If you were firemen and going into a burning home, you’d grab the people, then the pets, and then you’d let the fucker burn because no fireman or person’s life is worth the risk. If you were the person in the house, however, you’d probably go after the other people and then grab family photos and maybe that sack of gold under the dresser and perhaps that Picasso you hang over the coat rack. In other words, you prioritize.

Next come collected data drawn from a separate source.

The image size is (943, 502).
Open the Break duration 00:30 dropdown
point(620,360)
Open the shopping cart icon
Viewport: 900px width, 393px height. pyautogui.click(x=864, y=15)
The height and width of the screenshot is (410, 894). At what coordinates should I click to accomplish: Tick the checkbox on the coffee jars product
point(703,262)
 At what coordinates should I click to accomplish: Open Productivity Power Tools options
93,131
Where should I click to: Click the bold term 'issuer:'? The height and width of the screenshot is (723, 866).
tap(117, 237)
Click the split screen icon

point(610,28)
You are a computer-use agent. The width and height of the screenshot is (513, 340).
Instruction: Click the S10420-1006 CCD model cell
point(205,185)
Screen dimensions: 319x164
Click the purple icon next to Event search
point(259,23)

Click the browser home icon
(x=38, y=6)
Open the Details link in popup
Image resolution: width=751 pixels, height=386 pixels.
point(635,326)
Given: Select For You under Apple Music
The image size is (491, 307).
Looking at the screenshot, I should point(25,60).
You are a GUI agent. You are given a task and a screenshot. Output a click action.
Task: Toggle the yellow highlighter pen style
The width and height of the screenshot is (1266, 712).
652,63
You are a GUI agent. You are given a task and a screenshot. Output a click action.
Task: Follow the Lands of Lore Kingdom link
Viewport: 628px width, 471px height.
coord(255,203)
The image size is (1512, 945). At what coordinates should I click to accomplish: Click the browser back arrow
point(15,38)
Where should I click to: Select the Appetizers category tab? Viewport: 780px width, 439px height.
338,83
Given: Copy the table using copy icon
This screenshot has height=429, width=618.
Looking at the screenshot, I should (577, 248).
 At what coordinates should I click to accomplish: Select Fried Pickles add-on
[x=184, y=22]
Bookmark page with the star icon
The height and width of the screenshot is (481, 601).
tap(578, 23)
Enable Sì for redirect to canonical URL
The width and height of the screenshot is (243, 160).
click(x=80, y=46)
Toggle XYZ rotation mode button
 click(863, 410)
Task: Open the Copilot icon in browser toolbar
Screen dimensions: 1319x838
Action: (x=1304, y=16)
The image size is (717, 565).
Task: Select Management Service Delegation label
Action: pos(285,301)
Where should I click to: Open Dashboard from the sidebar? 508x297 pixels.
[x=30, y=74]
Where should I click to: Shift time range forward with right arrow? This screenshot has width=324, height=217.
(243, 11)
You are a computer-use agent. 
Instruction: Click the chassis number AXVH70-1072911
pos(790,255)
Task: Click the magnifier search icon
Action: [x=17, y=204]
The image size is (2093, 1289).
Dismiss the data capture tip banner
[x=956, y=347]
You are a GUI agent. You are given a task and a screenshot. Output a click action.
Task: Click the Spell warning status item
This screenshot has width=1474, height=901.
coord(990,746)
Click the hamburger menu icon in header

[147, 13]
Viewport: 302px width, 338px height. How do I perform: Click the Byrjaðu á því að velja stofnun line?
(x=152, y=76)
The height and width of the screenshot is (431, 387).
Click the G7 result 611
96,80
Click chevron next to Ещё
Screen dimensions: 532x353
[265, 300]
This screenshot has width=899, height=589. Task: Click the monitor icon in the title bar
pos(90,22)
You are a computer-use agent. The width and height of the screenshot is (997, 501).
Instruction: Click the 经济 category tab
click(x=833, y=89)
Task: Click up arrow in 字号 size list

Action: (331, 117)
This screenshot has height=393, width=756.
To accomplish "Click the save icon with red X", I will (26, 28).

Now, instead of a fire, imagine it’s the Bagger 288 moving over the landscape towards an apartment complex with 112,000,000 apartments in it, and there’s this asshole shouting over a megaphone thanking everyone for living in their apartments for so long, and Archive Team is there with hacked-together go-karts flying down hallways and grabbing as much as they can with robot arms.
IT WAS EXACTLY LIKE THAT.
As a result, we prioritized ourselves – going after the first millions, then scattershot through the whole range of IDs, grabbing representative examples of profiles, up through to the deadly end, where we had Friendster accounts of our own (it took having profiles to acquire some information, and a couple brave Bothans who wrote custom scripts to yank out the un-yank-out-able). As a result, we got pretty unique directory structures, including blogs, photos, “shout-outs” and messages, all available to the general public. Oh yeah, Friendster killed tens of thousands of blogs, and millions of photos, and… great job, people.
This one was much more of a learning experience than Geocities, and the next time we’re faced with such a huge place going down in flames, we’ll be sure to use what we learned. Until then, we have these blocks of data.
We had one soul go through the entire userbase and groups of Friendster to produce this social graph/database of all the membership inter-relations, for the purposes of historical and academic study. Those aren’t too bad in size.
But the main data… that’s pretty big stuff.
But enough introduction: may I present the first million Friendster accounts. There are still gaps as I put together the in-flooding collections from dozens of team members, which will take some time – the way the archive.org system works, I can inject the missing fils into the gaps as time goes on. Believe me, though, with 112gb of data, there’s plenty to check through as it is.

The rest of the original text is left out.